LII

Здесь, в этом мрачном месте, негры остановились, и я понял, что час моей смерти наступил.

И вот теперь, на краю этой бездны, в которую я устремился, можно сказать, добровольно, передо мной снова встало видение счастья, отвергнутого мной всего несколько часов назад, и горькое сожаление, почти раскаяние сжало мое сердце. Молить о пощаде было бы недостойно, но все-таки жалоба сорвалась с моих уст.

– Друзья! – воскликнул я, обращаясь к неграм, окружавшим меня. – Как тяжело умирать в двадцать лет, когда ты молод и полон сил, когда ты любишь и любим, и знаешь, что на свете есть глаза, которые будут лить по тебе слезы, пода не закроются навеки!

В ответ на мои слова раздался отвратительный хохот. То смеялся маленький оби. Этот злой дух, это непостижимое существо в одно мгновение очутилось рядом со мной.

– Ага! Тебе жаль жизни! Labado sea Dios![113] Я боялся одного, что ты не испугаешься смерти!

Опять этот голос и этот смех, над которым я столько ломал себе голову.

– Кто же ты, исчадие ада? – крикнул я.

– Сейчас узнаешь! – голос карлика был страшен. – Смотри! – и он сдвинул в сторону серебряное солнце, висевшее на его темной груди.

Я наклонился к нему. На его волосатой груди виднелись бледные шрамы, образующие два имени, – отвратительное и неизгладимое клеймо, выжженное каленым железом на теле раба. Одно имя было «Эффингем», другое – моего дяди и мое собственное: «д'Овернэ!» Я онемел от удивления.

– Ну что, Леопольд д'Овернэ? Твое имя ничего не говорит тебе о моем?

– Нет! – отвечал я, изумленный, что он знает, как меня зовут; я напрягал свою память. – Эффингем и д'Овернэ… Эти два имени были только на груди у шута… но бедный карлик умер, притом он был нам предан… Нет, не может быть!
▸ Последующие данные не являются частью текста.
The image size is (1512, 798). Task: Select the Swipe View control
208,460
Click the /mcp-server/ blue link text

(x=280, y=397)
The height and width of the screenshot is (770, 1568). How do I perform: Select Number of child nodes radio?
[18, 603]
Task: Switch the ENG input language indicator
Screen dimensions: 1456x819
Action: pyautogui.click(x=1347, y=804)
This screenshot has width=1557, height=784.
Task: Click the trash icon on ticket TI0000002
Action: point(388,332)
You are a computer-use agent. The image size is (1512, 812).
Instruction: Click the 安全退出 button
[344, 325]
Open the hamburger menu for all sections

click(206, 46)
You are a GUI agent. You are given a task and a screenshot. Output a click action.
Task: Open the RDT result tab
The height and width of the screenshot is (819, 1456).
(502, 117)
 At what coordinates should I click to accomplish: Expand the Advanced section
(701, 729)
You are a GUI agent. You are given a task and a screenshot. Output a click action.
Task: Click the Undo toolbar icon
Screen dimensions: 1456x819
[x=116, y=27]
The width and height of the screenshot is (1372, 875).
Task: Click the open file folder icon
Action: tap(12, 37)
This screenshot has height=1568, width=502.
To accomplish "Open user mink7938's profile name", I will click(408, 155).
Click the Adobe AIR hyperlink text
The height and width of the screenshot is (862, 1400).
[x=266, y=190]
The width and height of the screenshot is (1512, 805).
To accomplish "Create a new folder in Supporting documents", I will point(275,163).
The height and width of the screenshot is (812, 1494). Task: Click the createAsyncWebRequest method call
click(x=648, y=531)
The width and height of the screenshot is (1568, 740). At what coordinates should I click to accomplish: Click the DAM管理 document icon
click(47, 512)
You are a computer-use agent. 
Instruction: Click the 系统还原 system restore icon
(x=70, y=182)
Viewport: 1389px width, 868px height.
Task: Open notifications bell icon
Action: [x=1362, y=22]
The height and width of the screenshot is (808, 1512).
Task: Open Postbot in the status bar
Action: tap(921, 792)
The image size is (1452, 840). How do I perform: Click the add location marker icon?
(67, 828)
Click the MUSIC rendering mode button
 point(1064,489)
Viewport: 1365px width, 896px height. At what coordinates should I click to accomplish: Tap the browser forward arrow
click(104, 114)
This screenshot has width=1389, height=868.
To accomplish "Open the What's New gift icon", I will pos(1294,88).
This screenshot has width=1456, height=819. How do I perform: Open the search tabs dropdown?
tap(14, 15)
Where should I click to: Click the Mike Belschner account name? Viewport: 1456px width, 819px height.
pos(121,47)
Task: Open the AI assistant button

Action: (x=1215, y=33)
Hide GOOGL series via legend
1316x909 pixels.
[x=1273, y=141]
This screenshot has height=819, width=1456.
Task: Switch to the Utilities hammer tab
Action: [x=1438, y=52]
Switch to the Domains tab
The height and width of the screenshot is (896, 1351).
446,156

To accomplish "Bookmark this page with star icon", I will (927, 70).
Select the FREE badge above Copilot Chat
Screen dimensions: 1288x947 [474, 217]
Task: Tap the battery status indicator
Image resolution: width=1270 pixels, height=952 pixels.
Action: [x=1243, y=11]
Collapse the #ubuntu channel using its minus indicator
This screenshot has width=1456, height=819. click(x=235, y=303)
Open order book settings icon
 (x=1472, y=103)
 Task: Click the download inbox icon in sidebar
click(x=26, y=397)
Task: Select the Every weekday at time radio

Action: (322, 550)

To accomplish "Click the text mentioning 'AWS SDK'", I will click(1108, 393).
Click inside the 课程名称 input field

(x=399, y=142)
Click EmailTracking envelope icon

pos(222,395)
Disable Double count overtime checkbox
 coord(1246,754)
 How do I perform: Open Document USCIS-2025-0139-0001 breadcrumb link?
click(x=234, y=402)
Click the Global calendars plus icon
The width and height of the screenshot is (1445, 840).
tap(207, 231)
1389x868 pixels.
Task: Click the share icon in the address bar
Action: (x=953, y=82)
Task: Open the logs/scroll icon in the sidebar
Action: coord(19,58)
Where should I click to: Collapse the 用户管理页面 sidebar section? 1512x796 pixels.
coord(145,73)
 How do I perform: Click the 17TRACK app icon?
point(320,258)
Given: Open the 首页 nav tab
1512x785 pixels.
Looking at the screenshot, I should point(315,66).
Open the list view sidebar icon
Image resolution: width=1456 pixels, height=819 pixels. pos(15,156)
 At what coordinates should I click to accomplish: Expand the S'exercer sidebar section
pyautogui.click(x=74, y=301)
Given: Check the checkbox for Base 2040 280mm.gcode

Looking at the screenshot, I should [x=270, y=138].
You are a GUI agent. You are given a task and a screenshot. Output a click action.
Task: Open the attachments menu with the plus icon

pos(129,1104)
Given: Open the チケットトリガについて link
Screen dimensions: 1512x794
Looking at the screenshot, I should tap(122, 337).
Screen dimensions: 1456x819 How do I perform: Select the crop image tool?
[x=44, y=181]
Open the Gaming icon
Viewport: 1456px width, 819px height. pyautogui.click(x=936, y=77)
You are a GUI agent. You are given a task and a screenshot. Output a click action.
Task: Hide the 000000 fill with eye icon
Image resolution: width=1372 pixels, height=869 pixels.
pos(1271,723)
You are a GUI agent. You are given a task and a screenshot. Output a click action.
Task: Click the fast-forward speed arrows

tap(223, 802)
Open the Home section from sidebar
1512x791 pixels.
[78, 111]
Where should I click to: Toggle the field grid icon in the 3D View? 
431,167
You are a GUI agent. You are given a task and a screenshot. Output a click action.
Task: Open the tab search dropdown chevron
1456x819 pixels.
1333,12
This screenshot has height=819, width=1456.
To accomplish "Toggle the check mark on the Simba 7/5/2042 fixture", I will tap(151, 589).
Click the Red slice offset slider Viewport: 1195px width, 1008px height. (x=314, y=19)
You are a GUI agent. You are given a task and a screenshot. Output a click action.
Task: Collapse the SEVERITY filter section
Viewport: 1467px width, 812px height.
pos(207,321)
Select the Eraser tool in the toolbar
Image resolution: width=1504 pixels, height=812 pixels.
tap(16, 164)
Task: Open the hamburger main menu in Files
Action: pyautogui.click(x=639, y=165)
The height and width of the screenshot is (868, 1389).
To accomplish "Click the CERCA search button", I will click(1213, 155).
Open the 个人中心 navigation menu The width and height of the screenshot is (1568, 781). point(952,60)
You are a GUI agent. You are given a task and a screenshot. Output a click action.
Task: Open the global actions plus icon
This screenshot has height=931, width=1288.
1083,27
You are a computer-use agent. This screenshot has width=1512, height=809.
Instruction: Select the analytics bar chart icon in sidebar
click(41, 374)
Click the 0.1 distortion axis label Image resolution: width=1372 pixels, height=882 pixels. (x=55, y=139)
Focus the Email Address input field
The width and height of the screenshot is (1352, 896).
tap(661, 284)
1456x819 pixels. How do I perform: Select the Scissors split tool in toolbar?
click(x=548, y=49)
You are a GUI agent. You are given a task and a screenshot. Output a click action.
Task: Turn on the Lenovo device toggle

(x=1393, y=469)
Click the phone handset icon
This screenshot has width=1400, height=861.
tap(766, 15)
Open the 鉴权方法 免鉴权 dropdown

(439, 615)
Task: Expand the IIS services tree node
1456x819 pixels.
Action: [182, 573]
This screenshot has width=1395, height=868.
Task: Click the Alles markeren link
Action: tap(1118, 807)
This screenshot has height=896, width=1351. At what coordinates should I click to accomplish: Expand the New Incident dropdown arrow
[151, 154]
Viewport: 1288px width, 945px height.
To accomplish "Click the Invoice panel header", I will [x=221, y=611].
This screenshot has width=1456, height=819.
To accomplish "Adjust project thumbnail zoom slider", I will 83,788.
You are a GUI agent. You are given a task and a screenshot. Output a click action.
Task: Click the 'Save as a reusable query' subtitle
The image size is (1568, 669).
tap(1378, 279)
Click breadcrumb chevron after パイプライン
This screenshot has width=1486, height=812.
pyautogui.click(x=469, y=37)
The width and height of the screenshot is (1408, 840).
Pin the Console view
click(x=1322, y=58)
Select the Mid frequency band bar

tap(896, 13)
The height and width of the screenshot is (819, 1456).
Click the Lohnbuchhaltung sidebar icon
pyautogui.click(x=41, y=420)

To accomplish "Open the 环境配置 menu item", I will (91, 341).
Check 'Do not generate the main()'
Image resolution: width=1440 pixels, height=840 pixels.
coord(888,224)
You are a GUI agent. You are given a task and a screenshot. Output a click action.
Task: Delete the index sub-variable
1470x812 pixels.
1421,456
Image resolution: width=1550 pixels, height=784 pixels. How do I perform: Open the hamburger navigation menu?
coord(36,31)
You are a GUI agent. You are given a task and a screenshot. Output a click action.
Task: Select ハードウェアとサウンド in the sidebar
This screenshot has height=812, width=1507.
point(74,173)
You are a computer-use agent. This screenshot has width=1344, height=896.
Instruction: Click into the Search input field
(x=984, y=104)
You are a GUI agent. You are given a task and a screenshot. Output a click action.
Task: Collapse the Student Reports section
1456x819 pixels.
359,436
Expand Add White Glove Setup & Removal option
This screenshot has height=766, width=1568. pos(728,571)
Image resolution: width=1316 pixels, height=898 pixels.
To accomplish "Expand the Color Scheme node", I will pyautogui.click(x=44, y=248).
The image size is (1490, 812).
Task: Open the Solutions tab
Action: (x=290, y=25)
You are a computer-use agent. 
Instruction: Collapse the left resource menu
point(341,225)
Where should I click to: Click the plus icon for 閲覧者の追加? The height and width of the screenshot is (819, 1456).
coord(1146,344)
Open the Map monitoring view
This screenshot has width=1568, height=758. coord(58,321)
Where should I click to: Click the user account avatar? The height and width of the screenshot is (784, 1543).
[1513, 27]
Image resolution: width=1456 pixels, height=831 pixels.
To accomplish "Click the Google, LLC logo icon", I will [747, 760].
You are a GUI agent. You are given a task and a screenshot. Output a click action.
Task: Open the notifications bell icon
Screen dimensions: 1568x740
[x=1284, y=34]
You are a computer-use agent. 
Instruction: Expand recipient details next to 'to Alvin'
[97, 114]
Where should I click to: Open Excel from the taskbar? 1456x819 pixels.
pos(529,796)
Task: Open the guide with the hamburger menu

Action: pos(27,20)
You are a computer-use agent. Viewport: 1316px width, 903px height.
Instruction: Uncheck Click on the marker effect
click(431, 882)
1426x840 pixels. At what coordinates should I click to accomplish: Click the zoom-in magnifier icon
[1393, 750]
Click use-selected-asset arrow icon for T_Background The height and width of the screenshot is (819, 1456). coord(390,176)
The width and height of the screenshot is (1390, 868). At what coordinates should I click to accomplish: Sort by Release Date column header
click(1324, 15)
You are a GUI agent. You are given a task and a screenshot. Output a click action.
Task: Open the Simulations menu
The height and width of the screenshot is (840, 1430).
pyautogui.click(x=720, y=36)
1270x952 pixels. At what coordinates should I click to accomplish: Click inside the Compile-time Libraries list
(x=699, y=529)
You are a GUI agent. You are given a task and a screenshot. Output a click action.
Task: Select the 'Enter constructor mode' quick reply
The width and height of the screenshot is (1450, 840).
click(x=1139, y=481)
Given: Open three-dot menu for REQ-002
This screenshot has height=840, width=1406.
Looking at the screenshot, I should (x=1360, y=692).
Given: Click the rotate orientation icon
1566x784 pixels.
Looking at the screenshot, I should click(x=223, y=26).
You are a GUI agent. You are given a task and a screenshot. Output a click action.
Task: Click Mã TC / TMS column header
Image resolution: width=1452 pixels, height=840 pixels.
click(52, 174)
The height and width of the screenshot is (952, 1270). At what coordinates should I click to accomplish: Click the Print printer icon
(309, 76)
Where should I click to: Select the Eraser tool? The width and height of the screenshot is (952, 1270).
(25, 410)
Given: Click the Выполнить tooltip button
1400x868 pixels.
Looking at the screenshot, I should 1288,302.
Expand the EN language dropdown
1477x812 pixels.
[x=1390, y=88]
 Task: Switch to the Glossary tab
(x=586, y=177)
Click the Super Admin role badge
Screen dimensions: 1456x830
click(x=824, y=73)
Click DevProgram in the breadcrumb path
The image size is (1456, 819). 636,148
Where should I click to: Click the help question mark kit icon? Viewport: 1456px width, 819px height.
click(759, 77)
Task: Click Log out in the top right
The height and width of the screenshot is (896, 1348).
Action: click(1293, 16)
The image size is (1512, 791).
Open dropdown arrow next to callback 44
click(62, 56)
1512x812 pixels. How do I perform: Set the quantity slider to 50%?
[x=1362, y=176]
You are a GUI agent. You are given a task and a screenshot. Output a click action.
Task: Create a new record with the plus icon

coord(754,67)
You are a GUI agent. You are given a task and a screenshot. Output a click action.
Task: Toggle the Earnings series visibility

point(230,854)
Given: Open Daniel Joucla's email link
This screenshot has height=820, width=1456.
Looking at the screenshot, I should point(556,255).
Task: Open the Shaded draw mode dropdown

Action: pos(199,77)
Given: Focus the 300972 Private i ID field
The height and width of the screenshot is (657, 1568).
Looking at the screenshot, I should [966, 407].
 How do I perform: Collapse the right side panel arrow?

Ты не Хабибра!

– Он самый! – проревел карлик и, приподняв окровавленный колпак, сорвал свое покрывало. Передо мной было безобразное лицо нашего домашнего шута; но прежнее выражение дурацкой веселости, к которому я привык, исчезло; он смотрел мрачно и угрожающе. Я был потрясен.

– Великий боже! Неужели все мертвые воскресли?! Да это же Хабибра – дядин шут!

– Его шут… и его убийца, – глухо сказал карлик, схватившись за рукоять кинжала.

Я в ужасе отшатнулся.

– Его убийца!.. Изверг! Так-то ты отплатил ему за его доброту!

Он перебил меня:

– За его доброту! Скажи лучше за его оскорбления!

– Как! Значит, это ты убил его, негодяй!

– Да, я! – лицо его было ужасно. – Я всадил ему нож прямо в сердце, и так глубоко, что он едва успел проснуться, как тут же погрузился в вечный сон. Он только тихо вскрикнул: «Ко мне, Хабибра!..» Что ж, я и был возле него!

Его чудовищный рассказ, его чудовищное хладнокровие возмутили меня.

– Подлый убийца! Злодей! Ты позабыл все милости, которыми он осыпал тебя! Ты ел у его стола, спал у его постели.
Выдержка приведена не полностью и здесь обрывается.